■ EXERCISE SET:
1. Copy the text on the magazine launch, starting at "Yep. The Magazine" and ending at "such is life.", renaming "Glamorous Refusal" as "Graceful Refusal" wherever it appears.
2. Answer these questions from the text on the magazine launch:
(a) How many pages does the magazine have?
(b) At what event is the magazine being launched?
(c) Where in the magazine does Orrson write the quoted words about saying no?
3. Continue the text about the magazine launch from its last sentence.

Yep.
Yep. The Magazine of Glamorous Refusal

This week at Capitol Hill Art Walk, editor Emily Orrson is launching The Magazine of Glamorous Refusal, a 32-page art and culture mag that celebrates women for saying "no" in a world that conditions them to say "yes" to everything.

"Saying no doesn't have to feel disappointing or divisive. Saying no doesn't even have to be a negative," Orrson writes on the inside cover. "Often when you say no to others, you are saying yes to something inside yourself."

I wish we could have sent a couple copies to Susan Collins before her vote on Friday, but such is life.

A pop-up shop Boo Radley could love.

■ SOURCE MATERIAL:
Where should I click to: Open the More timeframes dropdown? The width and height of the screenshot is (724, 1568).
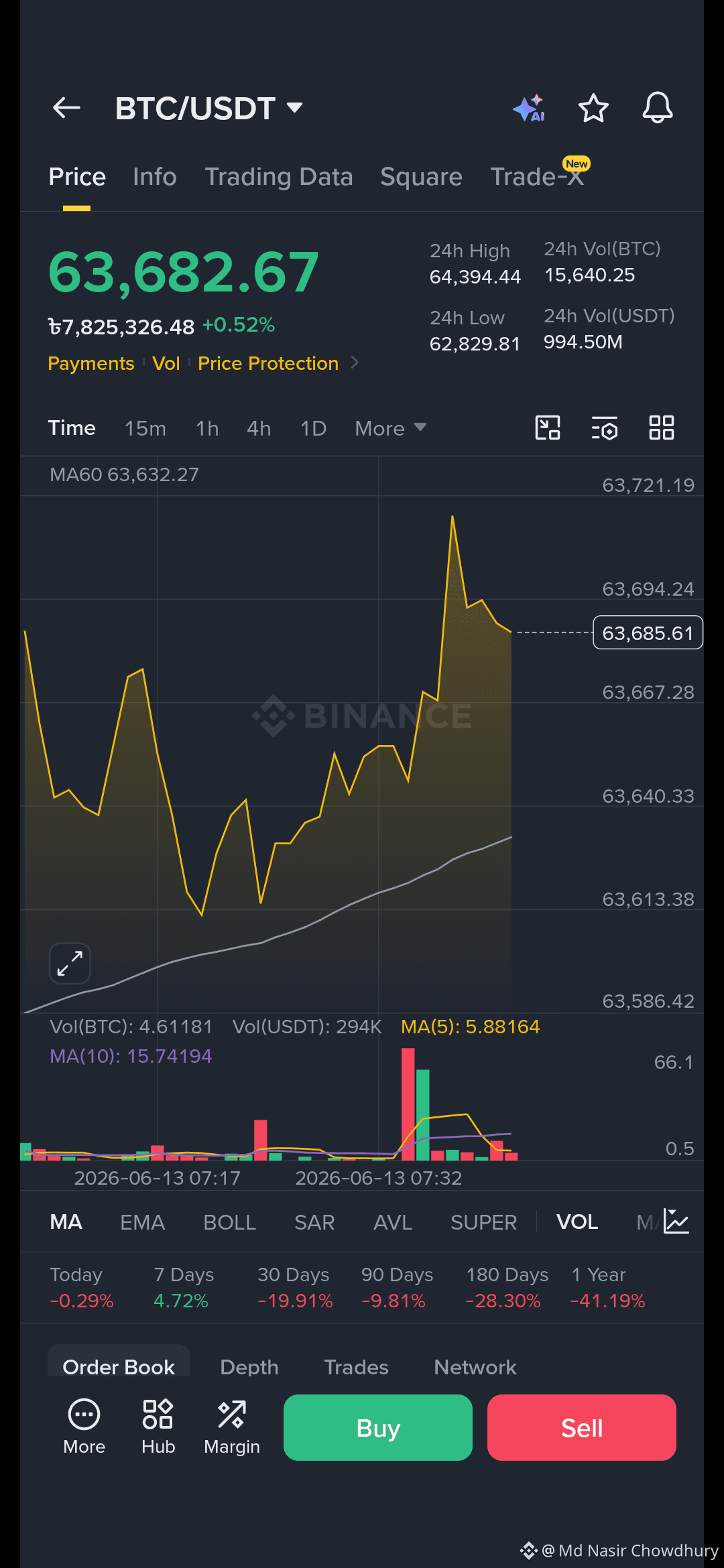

■ OUTPUTS:
1.
Yep. The Magazine of Graceful Refusal

This week at Capitol Hill Art Walk, editor Emily Orrson is launching The Magazine of Graceful Refusal, a 32-page art and culture mag that celebrates women for saying "no" in a world that conditions them to say "yes" to everything.

"Saying no doesn't have to feel disappointing or divisive. Saying no doesn't even have to be a negative," Orrson writes on the inside cover. "Often when you say no to others, you are saying yes to something inside yourself."

I wish we could have sent a couple copies to Susan Collins before her vote on Friday, but such is life.

2.
(a) 32 pages.
(b) Capitol Hill Art Walk.
(c) On the inside cover.

3.
To help raise awareness and build community around the magazine, Orrson has organized a slate of events at a pop-up shop only Boo Radley could love. Emily Orrson

Refusal explodes with gorgeous, full-color photography featuring defiant femmes doing weird shit. One woman holds a gold umbrella against a storm of gold-dipped tampons. Another tosses a toaster on a chain. A photo of a model smashing a wedding cake with a tennis racket by Victoria Kovios generally sums up the magazine's governing thesis and aesthetic. "It's a very glamorous refusal of the tradition of marriage," Orrson said of the cake photo over the phone. "There's an expectation that you have this very expensive wedding cake, and a very expensive wedding, and the model just smashes that whole thing to smithereens."

The photos are good enough to stand on their own, but they also serve as clever visual introductions to articles from Cosmopolitan editor Jessica Goodman, Glamour's Katie Sanders, poems by Seattle Civic Poet Anastacia-Renée and Orrson herself, and a nope-themed astrology section.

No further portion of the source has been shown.